**Directions for this task**
Each entry below is to be reproduced exactly, though any pictures it holds must be omitted.

**Supplied information**
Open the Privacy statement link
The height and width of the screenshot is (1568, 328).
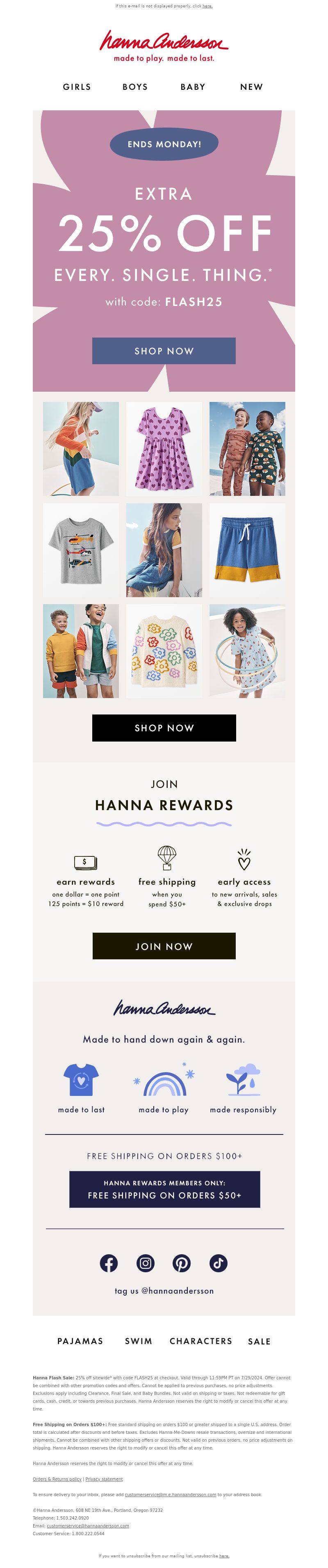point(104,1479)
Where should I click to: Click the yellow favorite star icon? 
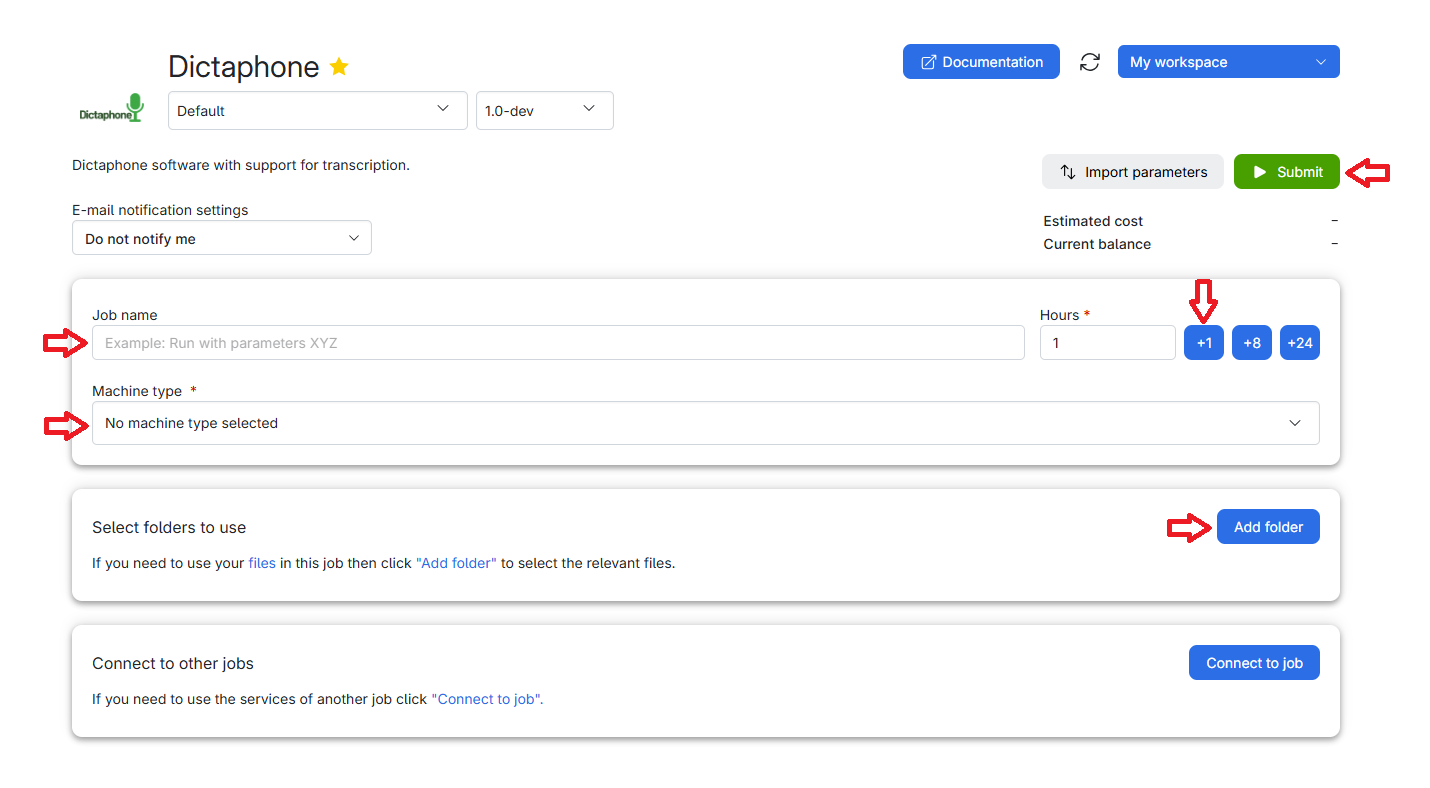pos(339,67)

**Response to the exercise**
Open the Privacy statement link
The height and width of the screenshot is (1568, 328).
point(104,1479)
Where should I click to: Click the yellow favorite star icon? 
pos(339,67)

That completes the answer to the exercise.